**Data entries**
=== Section Start ===

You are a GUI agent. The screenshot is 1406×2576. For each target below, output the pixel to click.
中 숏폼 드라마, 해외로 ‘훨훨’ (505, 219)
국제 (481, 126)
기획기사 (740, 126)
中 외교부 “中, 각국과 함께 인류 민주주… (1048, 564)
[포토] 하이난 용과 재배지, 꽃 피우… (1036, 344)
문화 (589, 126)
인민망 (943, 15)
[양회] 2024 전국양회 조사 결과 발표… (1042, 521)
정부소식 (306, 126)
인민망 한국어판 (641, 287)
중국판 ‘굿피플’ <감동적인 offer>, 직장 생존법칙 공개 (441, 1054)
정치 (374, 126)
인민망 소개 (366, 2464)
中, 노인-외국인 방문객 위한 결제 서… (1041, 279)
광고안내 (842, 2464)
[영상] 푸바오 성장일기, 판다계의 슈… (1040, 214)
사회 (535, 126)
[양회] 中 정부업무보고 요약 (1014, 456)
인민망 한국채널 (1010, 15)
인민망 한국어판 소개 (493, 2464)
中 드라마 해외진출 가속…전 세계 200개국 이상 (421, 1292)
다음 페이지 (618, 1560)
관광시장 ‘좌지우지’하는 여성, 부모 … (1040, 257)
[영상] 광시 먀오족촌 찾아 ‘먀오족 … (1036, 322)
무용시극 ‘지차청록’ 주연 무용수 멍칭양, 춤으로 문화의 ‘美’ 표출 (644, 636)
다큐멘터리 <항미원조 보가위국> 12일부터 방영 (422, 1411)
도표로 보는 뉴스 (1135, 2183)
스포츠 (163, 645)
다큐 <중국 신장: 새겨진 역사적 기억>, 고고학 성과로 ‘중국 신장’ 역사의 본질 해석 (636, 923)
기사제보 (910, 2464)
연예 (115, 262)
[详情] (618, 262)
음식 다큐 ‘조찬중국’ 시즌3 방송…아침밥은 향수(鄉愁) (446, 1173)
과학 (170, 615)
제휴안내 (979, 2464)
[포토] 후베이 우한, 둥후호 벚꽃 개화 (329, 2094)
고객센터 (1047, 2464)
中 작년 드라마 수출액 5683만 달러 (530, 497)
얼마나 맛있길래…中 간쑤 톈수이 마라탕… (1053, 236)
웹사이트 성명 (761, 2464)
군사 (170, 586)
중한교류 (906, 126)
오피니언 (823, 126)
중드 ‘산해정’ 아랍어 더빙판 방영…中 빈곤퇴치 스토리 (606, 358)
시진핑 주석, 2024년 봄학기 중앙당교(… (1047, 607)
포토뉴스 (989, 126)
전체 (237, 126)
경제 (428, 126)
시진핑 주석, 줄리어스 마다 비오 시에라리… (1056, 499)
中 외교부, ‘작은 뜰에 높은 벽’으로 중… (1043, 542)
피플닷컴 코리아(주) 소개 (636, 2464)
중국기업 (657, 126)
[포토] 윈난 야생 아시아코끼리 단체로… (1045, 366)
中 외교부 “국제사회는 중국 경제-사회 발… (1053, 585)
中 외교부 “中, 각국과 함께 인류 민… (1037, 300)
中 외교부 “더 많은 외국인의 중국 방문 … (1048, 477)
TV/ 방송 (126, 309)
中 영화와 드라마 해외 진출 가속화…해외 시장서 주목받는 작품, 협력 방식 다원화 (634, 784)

=== Section End ===

**Your task**
Each record above has to be retyped exactly, with nothing left out.

**Exercise answer**
You are a GUI agent. The screenshot is 1406×2576. For each target below, output the pixel to click.
中 숏폼 드라마, 해외로 ‘훨훨’ (505, 219)
국제 (481, 126)
기획기사 (740, 126)
中 외교부 “中, 각국과 함께 인류 민주주… (1048, 564)
[포토] 하이난 용과 재배지, 꽃 피우… (1036, 344)
문화 (589, 126)
인민망 (943, 15)
[양회] 2024 전국양회 조사 결과 발표… (1042, 521)
정부소식 (306, 126)
인민망 한국어판 (641, 287)
중국판 ‘굿피플’ <감동적인 offer>, 직장 생존법칙 공개 (441, 1054)
정치 (374, 126)
인민망 소개 (366, 2464)
中, 노인-외국인 방문객 위한 결제 서… (1041, 279)
광고안내 (842, 2464)
[영상] 푸바오 성장일기, 판다계의 슈… (1040, 214)
사회 (535, 126)
[양회] 中 정부업무보고 요약 (1014, 456)
인민망 한국채널 (1010, 15)
인민망 한국어판 소개 (493, 2464)
中 드라마 해외진출 가속…전 세계 200개국 이상 (421, 1292)
다음 페이지 (618, 1560)
관광시장 ‘좌지우지’하는 여성, 부모 … (1040, 257)
[영상] 광시 먀오족촌 찾아 ‘먀오족 … (1036, 322)
무용시극 ‘지차청록’ 주연 무용수 멍칭양, 춤으로 문화의 ‘美’ 표출 (644, 636)
다큐멘터리 <항미원조 보가위국> 12일부터 방영 (422, 1411)
도표로 보는 뉴스 (1135, 2183)
스포츠 (163, 645)
다큐 <중국 신장: 새겨진 역사적 기억>, 고고학 성과로 ‘중국 신장’ 역사의 본질 해석 (636, 923)
기사제보 (910, 2464)
연예 (115, 262)
[详情] (618, 262)
음식 다큐 ‘조찬중국’ 시즌3 방송…아침밥은 향수(鄉愁) (446, 1173)
과학 (170, 615)
제휴안내 (979, 2464)
[포토] 후베이 우한, 둥후호 벚꽃 개화 (329, 2094)
고객센터 (1047, 2464)
中 작년 드라마 수출액 5683만 달러 (530, 497)
얼마나 맛있길래…中 간쑤 톈수이 마라탕… (1053, 236)
웹사이트 성명 (761, 2464)
군사 (170, 586)
중한교류 (906, 126)
오피니언 (823, 126)
중드 ‘산해정’ 아랍어 더빙판 방영…中 빈곤퇴치 스토리 (606, 358)
시진핑 주석, 2024년 봄학기 중앙당교(… (1047, 607)
포토뉴스 (989, 126)
전체 (237, 126)
경제 (428, 126)
시진핑 주석, 줄리어스 마다 비오 시에라리… (1056, 499)
中 외교부, ‘작은 뜰에 높은 벽’으로 중… (1043, 542)
피플닷컴 코리아(주) 소개 (636, 2464)
중국기업 (657, 126)
[포토] 윈난 야생 아시아코끼리 단체로… (1045, 366)
中 외교부 “국제사회는 중국 경제-사회 발… (1053, 585)
中 외교부 “中, 각국과 함께 인류 민… (1037, 300)
中 외교부 “더 많은 외국인의 중국 방문 … (1048, 477)
TV/ 방송 (126, 309)
中 영화와 드라마 해외 진출 가속화…해외 시장서 주목받는 작품, 협력 방식 다원화 (634, 784)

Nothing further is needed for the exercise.